Education boost for at-risk drivers

Methodist Mission Southern ICT leader Dave Eggers wears a headset which will be used to develop a virtual mechanic's workshop, thanks to funding from Gig City. PHOTO: GERARD O'BRIEN
Methodist Mission Southern ICT leader Dave Eggers wears a headset which will be used to develop a virtual mechanic's workshop, thanks to funding from Gig City. PHOTO: GERARD O'BRIEN

A virtual workshop and a drink-driving simulation is set to provide extra engagement and an education boost for at-risk learner drivers in Dunedin.

Methodist Mission Southern is the recipient of $25,576 to put towards virtual reality headsets and programming.

The funding is part of the latest round of Gig City community funding stemming from Dunedin's Gigatown win in 2014.

Mission business development leader Jimmy McLauchlan said they were looking for ways of ‘‘engaging'' their learners, who often had high needs.

‘‘The challenging part is giving people a reason to participate,'' Mr McLauchlan said.

‘‘We're always looking at creative ways of tapping into their existing interests.‘‘It will actually mean that learning is more effective.

‘‘It's really critical for us to have this seed funding.''

Most of the funding will be used to develop two programmes; one a drink-driving programme, that would simulate what it was like to drive drunk and allow learners to identify possible consequences.

The other programme would teach learners mechanical skills in a virtual workshop.

‘‘By putting on the headset, they are going to learn some great transferable mechanical skills.‘‘No-one has ever really done it for high needs learners.

‘‘The Gig City funding will get us a long way in the first stage,'' Mr McLauchlan said.

Students spoken to about the idea were ‘‘dead keen'' to have the use of virtual technology for learning, he said.

Methodist Mission Southern ran level one and two qualifications for 15 to 20 youths and adult learners, as well as prisoners at Otago Corrections Facility.
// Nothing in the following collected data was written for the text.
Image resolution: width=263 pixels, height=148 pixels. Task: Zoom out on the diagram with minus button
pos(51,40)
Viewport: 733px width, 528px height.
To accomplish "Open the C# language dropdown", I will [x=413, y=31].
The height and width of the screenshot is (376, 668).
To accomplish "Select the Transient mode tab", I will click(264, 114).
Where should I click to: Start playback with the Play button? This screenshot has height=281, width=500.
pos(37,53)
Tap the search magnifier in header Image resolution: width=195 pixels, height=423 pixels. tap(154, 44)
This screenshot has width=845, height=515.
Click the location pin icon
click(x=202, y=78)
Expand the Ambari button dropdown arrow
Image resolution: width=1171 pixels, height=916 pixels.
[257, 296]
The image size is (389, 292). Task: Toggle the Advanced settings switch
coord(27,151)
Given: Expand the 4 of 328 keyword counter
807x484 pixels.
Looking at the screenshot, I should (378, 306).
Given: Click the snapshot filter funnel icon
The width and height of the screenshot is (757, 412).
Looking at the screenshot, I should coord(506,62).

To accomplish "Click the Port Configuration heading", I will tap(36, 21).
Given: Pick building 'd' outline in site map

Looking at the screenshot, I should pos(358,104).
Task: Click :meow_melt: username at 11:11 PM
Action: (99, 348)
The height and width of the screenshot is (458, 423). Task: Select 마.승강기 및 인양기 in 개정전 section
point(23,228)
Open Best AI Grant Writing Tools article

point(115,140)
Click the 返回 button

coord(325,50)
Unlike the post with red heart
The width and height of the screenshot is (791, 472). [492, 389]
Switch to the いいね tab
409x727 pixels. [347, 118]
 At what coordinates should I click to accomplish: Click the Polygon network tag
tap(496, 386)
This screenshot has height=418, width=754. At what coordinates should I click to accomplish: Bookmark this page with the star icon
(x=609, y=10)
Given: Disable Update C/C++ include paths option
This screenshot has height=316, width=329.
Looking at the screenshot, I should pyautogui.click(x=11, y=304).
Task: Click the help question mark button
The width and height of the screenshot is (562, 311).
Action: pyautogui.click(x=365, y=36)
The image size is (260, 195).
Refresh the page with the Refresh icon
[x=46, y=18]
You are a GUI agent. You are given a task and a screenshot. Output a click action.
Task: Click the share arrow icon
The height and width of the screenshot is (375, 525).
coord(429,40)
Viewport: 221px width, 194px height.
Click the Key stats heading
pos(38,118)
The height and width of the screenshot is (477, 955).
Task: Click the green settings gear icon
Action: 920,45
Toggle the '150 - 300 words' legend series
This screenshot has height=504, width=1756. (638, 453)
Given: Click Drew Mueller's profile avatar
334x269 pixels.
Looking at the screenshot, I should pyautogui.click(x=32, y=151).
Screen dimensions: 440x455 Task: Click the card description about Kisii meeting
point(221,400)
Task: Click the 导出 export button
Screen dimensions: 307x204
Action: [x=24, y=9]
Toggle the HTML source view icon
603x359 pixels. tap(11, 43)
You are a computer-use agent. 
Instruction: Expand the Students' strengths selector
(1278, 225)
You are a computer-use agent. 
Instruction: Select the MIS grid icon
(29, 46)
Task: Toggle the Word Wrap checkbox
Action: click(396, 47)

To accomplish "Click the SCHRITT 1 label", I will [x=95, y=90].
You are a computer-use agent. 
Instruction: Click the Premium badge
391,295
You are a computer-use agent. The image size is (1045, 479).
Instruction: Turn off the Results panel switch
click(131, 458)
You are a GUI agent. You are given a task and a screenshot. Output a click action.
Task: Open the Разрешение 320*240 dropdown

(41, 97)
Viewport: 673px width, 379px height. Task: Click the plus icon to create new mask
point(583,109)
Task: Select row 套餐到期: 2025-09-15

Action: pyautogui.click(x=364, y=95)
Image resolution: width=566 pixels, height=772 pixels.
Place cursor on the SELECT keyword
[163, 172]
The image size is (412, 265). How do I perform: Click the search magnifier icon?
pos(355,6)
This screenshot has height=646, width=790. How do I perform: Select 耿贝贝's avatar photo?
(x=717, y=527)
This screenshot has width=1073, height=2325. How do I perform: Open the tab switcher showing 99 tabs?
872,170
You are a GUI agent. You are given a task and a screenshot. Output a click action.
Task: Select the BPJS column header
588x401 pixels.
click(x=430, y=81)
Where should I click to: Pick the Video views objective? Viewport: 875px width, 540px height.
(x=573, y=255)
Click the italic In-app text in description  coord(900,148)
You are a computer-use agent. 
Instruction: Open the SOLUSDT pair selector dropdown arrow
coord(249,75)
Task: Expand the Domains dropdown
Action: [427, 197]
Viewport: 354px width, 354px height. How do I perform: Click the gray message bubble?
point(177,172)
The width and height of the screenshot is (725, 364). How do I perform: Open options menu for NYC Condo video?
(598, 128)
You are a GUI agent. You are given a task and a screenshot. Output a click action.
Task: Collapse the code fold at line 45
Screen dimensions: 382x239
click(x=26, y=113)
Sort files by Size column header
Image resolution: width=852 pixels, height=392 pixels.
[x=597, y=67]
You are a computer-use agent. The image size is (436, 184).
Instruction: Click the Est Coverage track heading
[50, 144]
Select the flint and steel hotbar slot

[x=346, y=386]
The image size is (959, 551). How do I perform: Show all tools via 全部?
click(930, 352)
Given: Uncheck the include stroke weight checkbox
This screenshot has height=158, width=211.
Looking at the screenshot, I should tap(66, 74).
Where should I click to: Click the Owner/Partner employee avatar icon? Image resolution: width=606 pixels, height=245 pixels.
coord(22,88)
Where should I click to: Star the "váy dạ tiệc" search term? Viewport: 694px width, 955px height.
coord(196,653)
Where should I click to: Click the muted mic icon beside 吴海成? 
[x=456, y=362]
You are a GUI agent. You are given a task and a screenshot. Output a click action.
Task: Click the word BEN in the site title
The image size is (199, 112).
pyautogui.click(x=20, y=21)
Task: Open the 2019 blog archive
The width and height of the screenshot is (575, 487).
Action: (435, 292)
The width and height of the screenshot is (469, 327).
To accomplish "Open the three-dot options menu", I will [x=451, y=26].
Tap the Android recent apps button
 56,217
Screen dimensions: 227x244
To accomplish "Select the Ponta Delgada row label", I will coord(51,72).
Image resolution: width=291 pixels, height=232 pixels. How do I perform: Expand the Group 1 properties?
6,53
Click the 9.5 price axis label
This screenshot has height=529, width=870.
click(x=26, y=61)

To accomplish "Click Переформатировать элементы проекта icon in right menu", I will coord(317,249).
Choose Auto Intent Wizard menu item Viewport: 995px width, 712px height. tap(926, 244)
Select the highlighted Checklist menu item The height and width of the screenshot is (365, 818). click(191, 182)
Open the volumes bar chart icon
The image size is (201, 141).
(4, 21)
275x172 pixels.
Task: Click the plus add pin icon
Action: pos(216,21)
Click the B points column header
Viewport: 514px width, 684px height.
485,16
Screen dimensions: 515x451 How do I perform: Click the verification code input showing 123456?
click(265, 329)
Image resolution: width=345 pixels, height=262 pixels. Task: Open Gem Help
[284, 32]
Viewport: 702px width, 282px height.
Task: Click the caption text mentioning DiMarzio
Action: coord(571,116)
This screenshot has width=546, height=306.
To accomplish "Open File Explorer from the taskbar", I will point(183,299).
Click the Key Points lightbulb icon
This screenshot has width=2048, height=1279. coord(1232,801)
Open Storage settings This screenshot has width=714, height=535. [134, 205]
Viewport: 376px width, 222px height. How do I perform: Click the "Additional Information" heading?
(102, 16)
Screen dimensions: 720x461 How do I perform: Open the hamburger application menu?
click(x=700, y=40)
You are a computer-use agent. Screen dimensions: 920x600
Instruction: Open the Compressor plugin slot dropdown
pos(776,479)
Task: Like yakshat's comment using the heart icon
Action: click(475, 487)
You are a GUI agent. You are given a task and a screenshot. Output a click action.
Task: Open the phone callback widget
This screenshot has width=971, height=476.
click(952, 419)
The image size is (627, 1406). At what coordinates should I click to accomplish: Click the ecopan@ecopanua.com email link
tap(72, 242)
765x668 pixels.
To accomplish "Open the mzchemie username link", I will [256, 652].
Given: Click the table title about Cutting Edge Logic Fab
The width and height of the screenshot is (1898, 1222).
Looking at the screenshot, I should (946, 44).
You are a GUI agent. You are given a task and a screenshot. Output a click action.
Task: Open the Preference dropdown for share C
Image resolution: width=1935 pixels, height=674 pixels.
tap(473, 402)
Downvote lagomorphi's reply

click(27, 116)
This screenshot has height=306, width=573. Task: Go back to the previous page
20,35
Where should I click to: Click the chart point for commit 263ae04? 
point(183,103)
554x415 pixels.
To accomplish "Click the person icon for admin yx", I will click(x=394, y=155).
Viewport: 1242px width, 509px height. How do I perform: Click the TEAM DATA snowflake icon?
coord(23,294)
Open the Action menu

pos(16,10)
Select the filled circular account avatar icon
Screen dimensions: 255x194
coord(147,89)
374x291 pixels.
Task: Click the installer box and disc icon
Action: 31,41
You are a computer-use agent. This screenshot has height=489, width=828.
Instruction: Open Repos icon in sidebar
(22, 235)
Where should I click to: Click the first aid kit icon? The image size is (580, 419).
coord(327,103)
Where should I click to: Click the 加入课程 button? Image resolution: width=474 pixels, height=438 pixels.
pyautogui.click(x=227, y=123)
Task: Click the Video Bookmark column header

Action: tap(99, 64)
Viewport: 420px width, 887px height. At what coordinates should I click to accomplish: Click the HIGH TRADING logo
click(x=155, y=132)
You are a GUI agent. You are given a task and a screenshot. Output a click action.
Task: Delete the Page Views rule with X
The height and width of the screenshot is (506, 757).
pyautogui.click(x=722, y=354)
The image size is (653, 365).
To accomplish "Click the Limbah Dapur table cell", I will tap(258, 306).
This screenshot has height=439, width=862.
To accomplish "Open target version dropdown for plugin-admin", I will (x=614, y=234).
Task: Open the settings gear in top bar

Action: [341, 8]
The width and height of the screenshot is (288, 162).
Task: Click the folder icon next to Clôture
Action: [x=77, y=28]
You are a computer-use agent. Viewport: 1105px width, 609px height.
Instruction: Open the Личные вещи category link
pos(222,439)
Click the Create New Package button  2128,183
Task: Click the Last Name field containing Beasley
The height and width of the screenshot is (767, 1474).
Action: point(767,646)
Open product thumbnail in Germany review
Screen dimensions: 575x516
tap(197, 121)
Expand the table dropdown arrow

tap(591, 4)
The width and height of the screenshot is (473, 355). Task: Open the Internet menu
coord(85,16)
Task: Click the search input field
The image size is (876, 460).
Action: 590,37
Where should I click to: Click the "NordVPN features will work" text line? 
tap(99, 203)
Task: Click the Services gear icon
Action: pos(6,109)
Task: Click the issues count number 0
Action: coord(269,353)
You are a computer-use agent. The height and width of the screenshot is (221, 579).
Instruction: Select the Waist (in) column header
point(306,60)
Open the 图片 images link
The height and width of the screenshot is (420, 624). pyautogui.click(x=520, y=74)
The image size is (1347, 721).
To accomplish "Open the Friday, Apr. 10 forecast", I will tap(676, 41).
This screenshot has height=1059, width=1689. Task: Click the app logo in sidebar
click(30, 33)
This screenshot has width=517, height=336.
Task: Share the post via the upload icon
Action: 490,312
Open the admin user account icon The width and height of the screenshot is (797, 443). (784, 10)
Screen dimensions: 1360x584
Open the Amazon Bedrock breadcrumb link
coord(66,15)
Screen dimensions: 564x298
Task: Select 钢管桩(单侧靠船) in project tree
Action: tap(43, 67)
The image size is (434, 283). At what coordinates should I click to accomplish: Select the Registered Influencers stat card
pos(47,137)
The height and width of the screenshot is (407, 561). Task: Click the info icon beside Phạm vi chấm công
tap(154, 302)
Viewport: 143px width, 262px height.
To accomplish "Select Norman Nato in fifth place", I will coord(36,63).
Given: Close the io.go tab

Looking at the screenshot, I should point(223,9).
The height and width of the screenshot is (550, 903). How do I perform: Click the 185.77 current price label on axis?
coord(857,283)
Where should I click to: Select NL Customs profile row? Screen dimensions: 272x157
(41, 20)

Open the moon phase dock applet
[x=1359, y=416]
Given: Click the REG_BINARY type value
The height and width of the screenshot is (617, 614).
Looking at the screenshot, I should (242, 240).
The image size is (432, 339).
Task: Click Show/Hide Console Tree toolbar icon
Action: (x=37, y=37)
In other funding, a collaboration between Logan Park High School and linguists Frederic Dichtel, Dr Romain Garby and Dr Alice Harang was granted $20,000 to develop an app for translating Maori to English.

Just over $9000 was allocated to the New Zealand Python User Group to be used for Minecraft coding workshops at the Kiwi Pycon Conference in Dunedin on September 11.

A total of $20,000 each was given to the Otago Polytechnic to fund an online literacy programme, SuchCrowd to develop a crowd-sourcing platform for events and Pitri Dish to develop a shared tech space. Chorus provided $500,000 to Dunedin city for winning the Gigatown competition.

Applications for the next round of funding opens in August.